Friday, May 16, 2008

Painting a tree

A couple of weeks ago I posted about my awe of the gorgeous mural Redmag painted in her nursery. I love the feel of this tree and can't get it out of my mind. Green with tree-envy I set out to recreate it in our nursery.

How to create a Tree Mural

An image to paint
Data Projector or other means to 'get the image on the wall'
A pencil, I used a 2B, but with my time over would use a lighter one
An eraser
About 300ML of wall paint - I used a 500 ml tester tub Dulux Smooth Beech
A 5mm and 25mm paint brush
Masking tape
Drop sheets
A breathing mask for fumes if pregnant

Using a data-projector I traced the tree on the wall, there is something divinely devious drawing on a clean wall, it is one of life's untold pleasures to deliberately take a writing instrument to your walls, I highly recommend it.

It was difficult to get it to the right size, the room isn't wide enough for a large enough image straight on. But through some creative tracing and painful arranging of the projector eventually covered it all. I used a 2B pencil to trace it all, I worked left to right, starting at eye level. I soon found I was smudging it with my wrist though, so my time over I would use a lighter pencil than 2B and start at the top left, and try to work down and to the right.

I left it at this point and came back to it another day - your arms are very tired by this point!. I also embarked on a mammoth paint selecting mission. My wonderful Husband was barracking for a strong wood colour while I originally envisaged a neutral tone. After debate of this for some time and collecting every brown paint chip Bunnings had to offer we agreed on smooth beech, a soft tone as I desired and brown for him. I'm quite happy with it now.

Then on my 3rd trip to Bunnings, I left with not just paint chips - but paint! And brushes! I set the room up with old picnic blankets masquerading as drop sheets, masking tape on the skirting boards, a fan and all the windows open.

Then the painting began! Using the smaller brush I started at the top to avoid the smudging issue, I tried to keep my strokes long and even.

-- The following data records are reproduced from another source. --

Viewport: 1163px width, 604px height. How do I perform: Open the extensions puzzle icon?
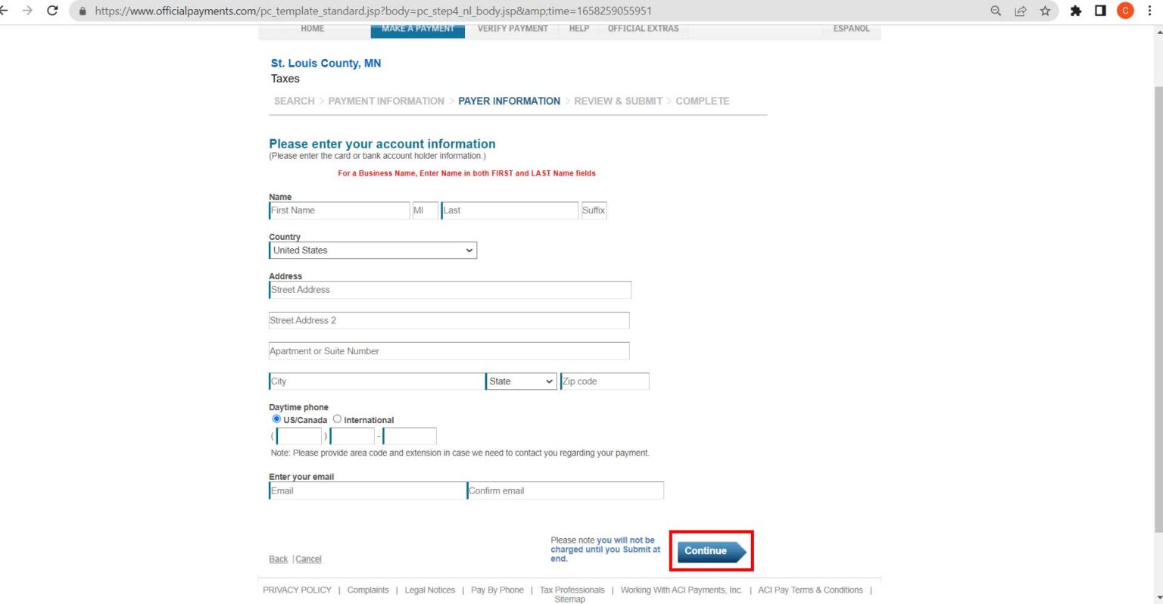coord(1075,11)
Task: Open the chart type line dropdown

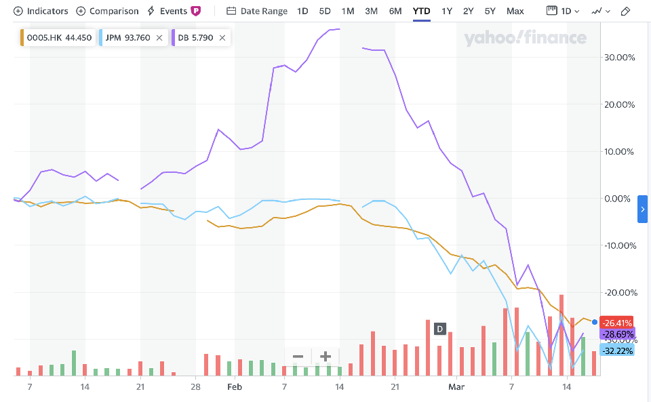Action: 600,11
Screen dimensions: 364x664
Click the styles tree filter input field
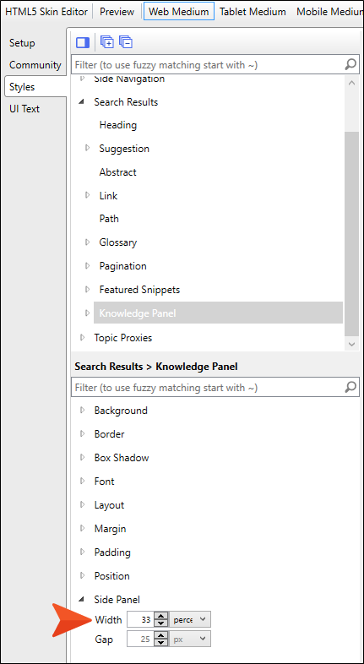point(209,65)
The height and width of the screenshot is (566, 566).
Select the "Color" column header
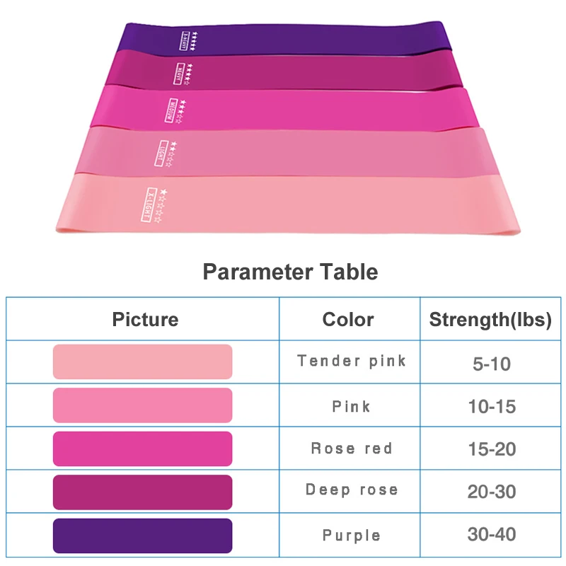(348, 319)
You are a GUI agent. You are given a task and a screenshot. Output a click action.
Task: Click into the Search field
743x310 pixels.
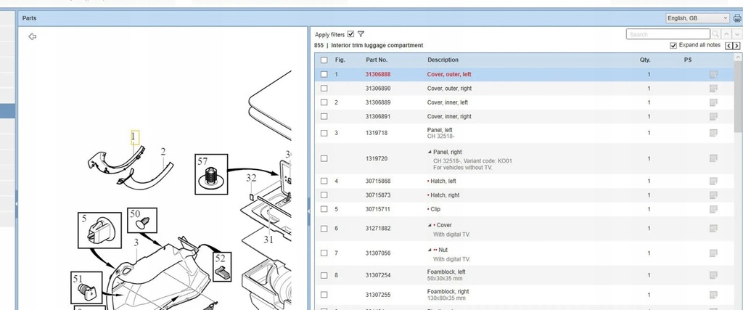(668, 34)
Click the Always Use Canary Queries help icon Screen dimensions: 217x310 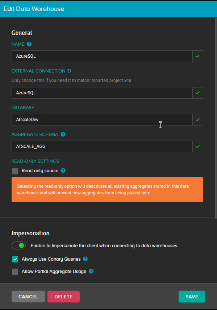coord(85,259)
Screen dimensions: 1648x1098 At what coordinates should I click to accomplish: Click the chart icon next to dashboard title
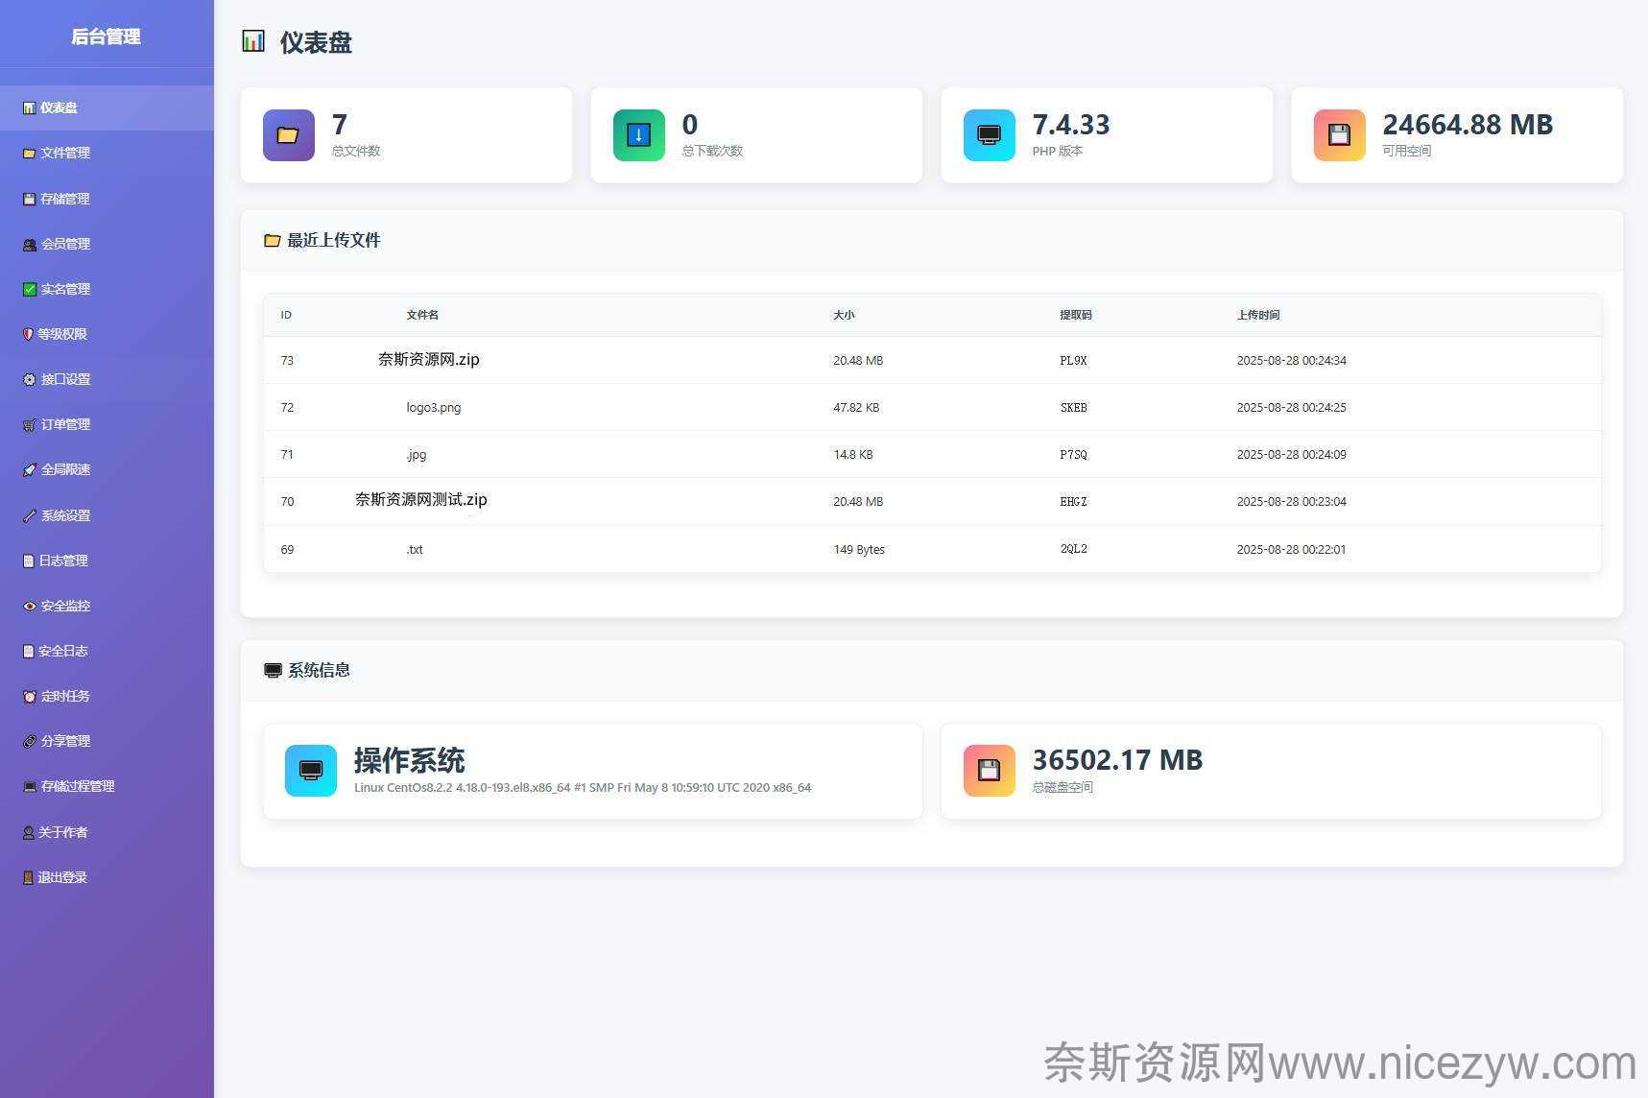coord(253,41)
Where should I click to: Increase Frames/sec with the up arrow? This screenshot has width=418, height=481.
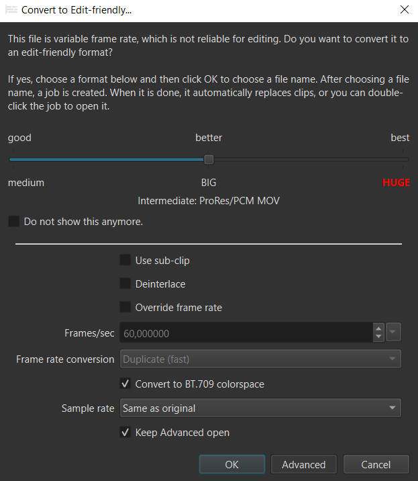pos(378,329)
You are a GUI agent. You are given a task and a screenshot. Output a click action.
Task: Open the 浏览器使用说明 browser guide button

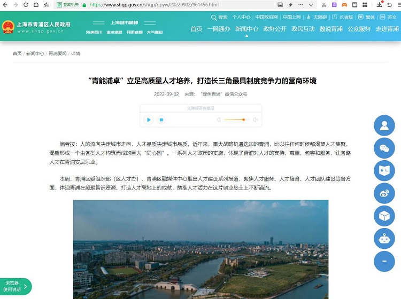[15, 286]
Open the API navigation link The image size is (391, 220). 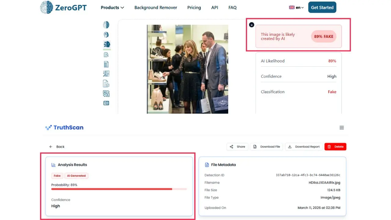214,8
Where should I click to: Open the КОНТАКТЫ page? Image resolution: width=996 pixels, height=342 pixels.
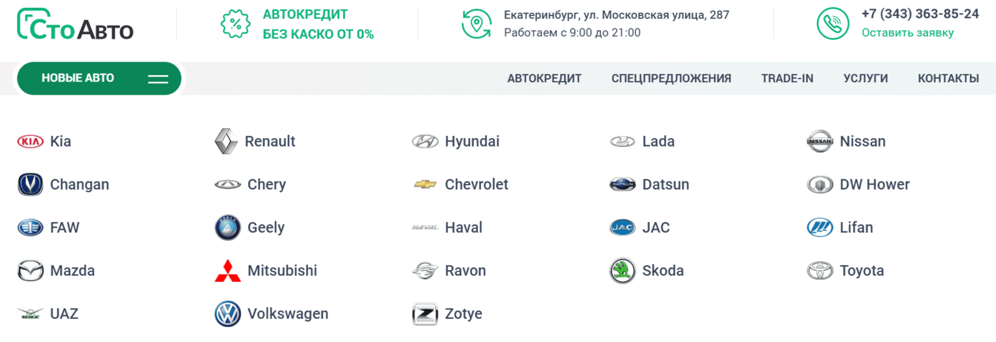(948, 78)
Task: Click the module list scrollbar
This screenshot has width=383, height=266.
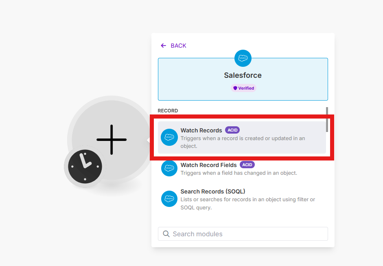Action: (327, 119)
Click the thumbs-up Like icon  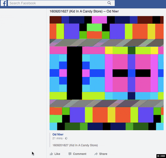pyautogui.click(x=52, y=154)
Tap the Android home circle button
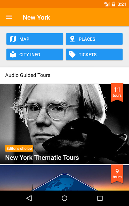Screen dimensions: 129x206 (x=65, y=198)
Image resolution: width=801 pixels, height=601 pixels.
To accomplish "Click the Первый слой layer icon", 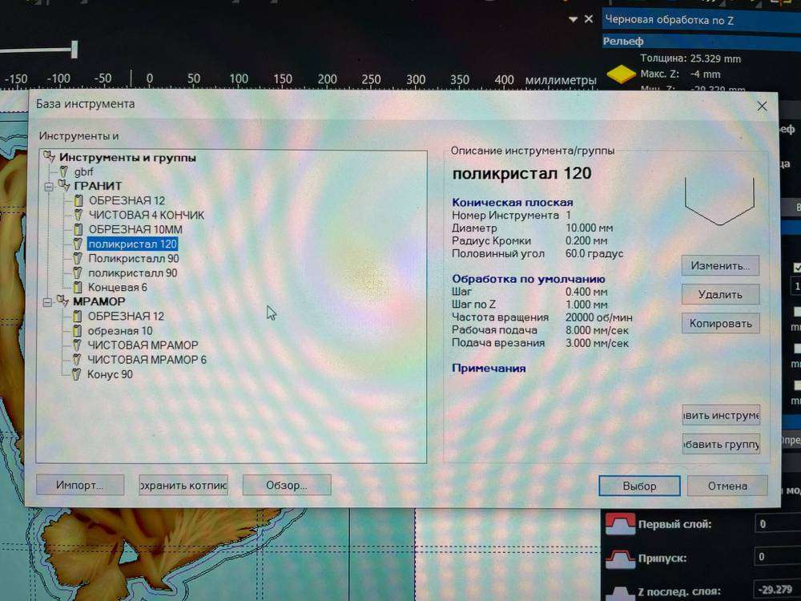I will tap(619, 524).
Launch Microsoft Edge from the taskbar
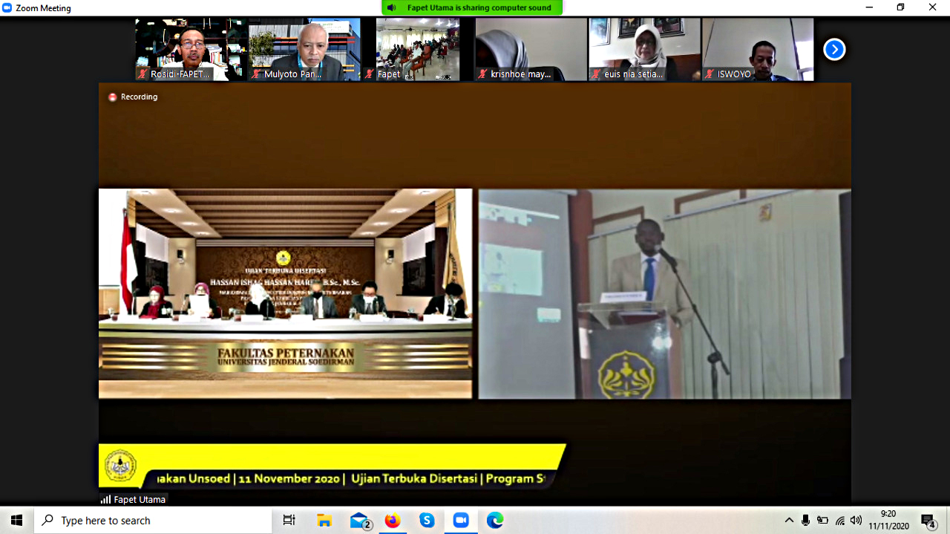Viewport: 950px width, 534px height. (x=495, y=521)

I generally brushed in from the tips, but found brushing slowly outwards gave a lovely end to the branch. Generally the paint covered the pencil marks, but when it is properly dry I will attempt to wash/erase some marks left from where I went off the plan.

Finally I used the thicker brush to cover the trunk and thicker branches. I used the thin brush again to neaten the edges of the trunk and 'voila - A tree is born!'

I think I will thicken the trunk at the top, I still think the original is better, but I am quite pleased with it, plus it was fun to do!